Problem details: Copy the data below word for word, starting at the line that contains "Pick the 0.8in" and continuing through the end of the data, with both ends included. Leave the pictures out of your copy.

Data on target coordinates
[START]

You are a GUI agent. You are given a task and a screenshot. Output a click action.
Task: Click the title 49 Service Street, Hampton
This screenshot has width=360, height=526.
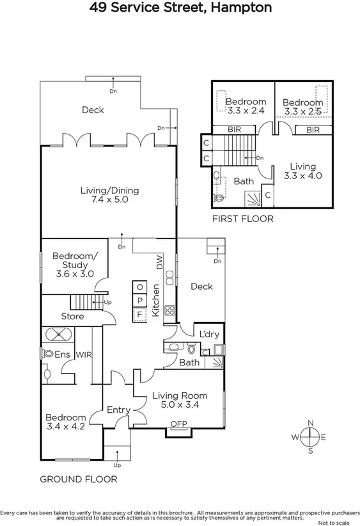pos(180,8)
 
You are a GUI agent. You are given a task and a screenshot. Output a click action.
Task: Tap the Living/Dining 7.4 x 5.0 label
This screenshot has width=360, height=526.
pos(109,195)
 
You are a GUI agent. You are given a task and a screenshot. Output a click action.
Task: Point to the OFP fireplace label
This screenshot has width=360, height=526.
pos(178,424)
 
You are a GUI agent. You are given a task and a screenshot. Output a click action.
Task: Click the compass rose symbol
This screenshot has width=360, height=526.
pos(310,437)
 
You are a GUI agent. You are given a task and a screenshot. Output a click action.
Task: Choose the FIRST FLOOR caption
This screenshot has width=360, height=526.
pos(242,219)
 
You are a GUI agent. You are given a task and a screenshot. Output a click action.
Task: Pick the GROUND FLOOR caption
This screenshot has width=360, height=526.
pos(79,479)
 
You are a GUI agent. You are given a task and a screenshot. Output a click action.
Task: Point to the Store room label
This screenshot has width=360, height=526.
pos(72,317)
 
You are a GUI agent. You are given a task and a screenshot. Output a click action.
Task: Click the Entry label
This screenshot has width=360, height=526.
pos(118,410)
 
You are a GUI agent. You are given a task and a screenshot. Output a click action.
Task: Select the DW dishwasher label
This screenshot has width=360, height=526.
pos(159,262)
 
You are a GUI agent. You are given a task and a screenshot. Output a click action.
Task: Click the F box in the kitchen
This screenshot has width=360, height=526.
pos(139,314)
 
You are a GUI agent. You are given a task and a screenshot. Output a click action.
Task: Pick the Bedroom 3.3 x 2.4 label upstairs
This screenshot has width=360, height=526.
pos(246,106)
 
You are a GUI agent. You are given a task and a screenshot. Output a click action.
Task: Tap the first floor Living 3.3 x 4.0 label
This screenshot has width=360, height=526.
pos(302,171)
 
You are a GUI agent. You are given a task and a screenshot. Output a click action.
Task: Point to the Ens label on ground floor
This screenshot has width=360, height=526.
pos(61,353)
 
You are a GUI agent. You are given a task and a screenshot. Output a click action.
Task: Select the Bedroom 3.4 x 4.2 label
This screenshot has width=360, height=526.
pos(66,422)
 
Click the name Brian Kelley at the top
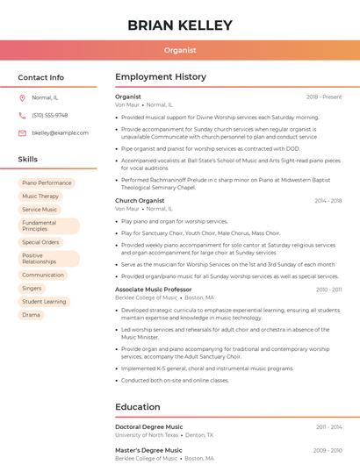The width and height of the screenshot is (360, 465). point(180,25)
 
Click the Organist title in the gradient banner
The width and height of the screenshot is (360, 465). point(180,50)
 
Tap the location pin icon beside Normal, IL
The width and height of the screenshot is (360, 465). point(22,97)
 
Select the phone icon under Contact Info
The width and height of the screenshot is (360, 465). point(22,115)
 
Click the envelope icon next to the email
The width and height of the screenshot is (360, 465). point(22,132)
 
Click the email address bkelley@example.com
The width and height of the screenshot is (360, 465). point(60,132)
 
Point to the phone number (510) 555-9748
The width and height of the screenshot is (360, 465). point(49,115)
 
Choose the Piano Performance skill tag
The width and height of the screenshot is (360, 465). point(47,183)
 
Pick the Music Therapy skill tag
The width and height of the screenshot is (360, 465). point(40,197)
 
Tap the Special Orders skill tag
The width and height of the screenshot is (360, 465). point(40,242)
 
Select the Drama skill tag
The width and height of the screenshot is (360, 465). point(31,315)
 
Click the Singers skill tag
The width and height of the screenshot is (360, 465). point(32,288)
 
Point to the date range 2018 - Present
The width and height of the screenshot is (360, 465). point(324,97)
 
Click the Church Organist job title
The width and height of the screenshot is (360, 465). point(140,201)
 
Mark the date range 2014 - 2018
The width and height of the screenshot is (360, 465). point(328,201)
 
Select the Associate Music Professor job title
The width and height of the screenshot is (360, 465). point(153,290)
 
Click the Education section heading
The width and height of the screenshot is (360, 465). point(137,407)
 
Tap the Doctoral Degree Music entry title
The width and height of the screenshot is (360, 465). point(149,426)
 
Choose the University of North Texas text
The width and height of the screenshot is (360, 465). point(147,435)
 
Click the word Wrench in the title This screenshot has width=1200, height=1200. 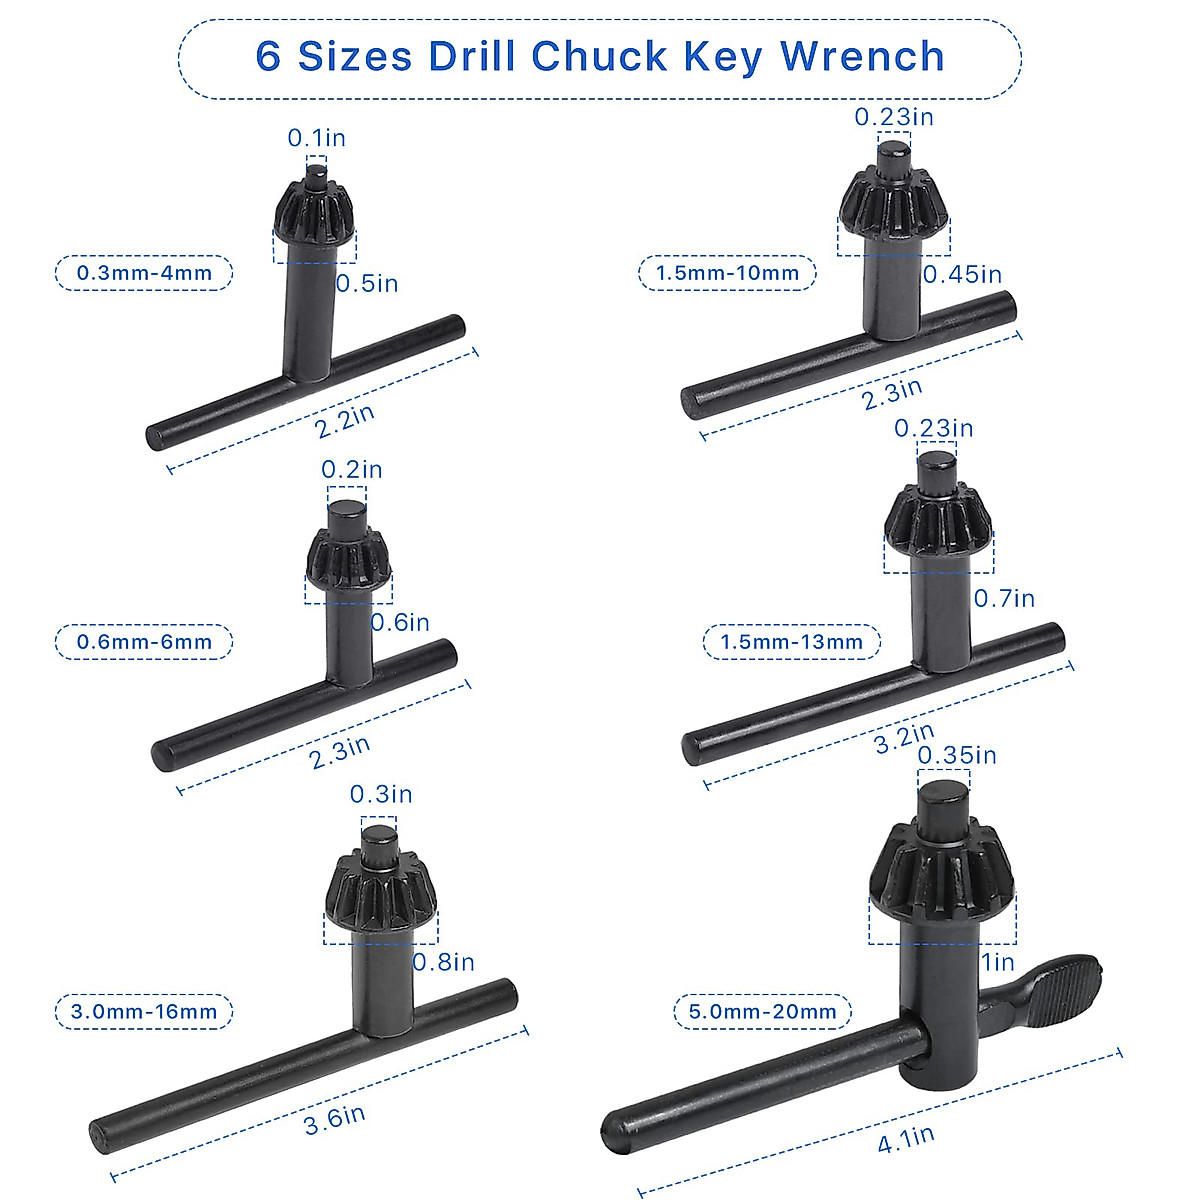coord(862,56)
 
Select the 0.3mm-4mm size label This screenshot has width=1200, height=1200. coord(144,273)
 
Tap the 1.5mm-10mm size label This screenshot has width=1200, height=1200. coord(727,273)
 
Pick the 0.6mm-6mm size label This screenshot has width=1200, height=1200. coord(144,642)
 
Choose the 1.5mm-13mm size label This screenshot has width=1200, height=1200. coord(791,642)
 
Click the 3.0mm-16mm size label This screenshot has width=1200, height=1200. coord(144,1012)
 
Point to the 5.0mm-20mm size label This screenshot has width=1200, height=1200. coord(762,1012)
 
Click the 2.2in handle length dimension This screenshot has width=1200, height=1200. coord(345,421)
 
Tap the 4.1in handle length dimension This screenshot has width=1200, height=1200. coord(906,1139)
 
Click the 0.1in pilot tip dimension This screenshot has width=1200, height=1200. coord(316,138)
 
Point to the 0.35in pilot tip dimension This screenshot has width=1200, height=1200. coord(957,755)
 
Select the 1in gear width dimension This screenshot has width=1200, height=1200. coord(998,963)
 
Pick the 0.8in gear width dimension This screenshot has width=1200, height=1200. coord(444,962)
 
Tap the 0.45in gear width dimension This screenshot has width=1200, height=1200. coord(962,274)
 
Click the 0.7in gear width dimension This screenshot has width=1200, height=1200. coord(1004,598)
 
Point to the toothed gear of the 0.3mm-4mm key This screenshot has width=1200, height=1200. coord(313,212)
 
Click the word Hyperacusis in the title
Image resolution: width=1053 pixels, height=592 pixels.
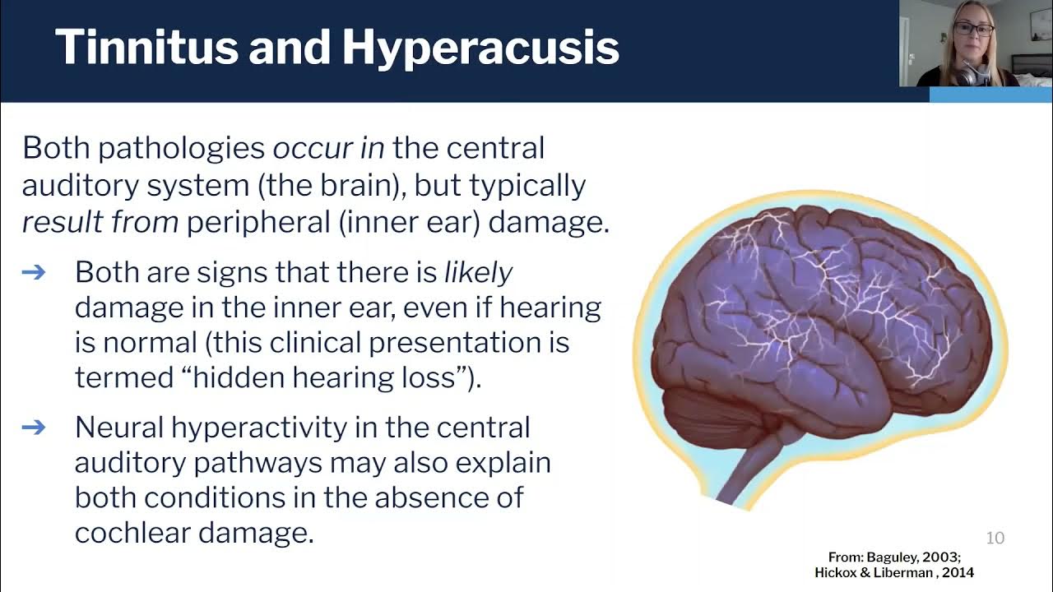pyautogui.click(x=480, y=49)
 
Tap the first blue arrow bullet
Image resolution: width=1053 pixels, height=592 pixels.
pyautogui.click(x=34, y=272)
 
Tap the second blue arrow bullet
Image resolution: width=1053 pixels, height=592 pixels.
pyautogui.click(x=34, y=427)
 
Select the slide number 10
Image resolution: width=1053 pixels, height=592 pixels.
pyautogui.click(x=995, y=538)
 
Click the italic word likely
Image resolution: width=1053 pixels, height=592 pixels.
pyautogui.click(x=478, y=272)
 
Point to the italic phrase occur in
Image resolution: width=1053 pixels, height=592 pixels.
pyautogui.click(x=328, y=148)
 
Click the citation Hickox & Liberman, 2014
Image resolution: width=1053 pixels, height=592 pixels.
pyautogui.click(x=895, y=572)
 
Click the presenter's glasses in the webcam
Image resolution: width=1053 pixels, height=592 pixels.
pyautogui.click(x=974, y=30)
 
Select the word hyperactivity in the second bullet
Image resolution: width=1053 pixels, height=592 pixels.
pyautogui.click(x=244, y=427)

[END]

Exercise result:
Pick the 0.8in gear width dimension This screenshot has width=1200, height=1200. coord(444,962)
 
Tap the 0.45in gear width dimension This screenshot has width=1200, height=1200. coord(962,274)
 
Click the 0.7in gear width dimension This screenshot has width=1200, height=1200. coord(1004,598)
 
Point to the toothed gear of the 0.3mm-4mm key This screenshot has width=1200, height=1200. coord(313,212)
 
Click the word Hyperacusis in the title
Image resolution: width=1053 pixels, height=592 pixels.
pyautogui.click(x=480, y=49)
 
Tap the first blue arrow bullet
Image resolution: width=1053 pixels, height=592 pixels.
pyautogui.click(x=34, y=272)
 
Tap the second blue arrow bullet
Image resolution: width=1053 pixels, height=592 pixels.
pyautogui.click(x=34, y=427)
 
Select the slide number 10
Image resolution: width=1053 pixels, height=592 pixels.
pyautogui.click(x=995, y=538)
 
Click the italic word likely
Image resolution: width=1053 pixels, height=592 pixels.
pyautogui.click(x=478, y=272)
 
Point to the italic phrase occur in
Image resolution: width=1053 pixels, height=592 pixels.
pyautogui.click(x=328, y=148)
 
Click the citation Hickox & Liberman, 2014
Image resolution: width=1053 pixels, height=592 pixels.
pyautogui.click(x=895, y=572)
 
Click the presenter's glasses in the webcam
Image resolution: width=1053 pixels, height=592 pixels.
pyautogui.click(x=974, y=30)
 
Select the word hyperactivity in the second bullet
Image resolution: width=1053 pixels, height=592 pixels.
pyautogui.click(x=244, y=427)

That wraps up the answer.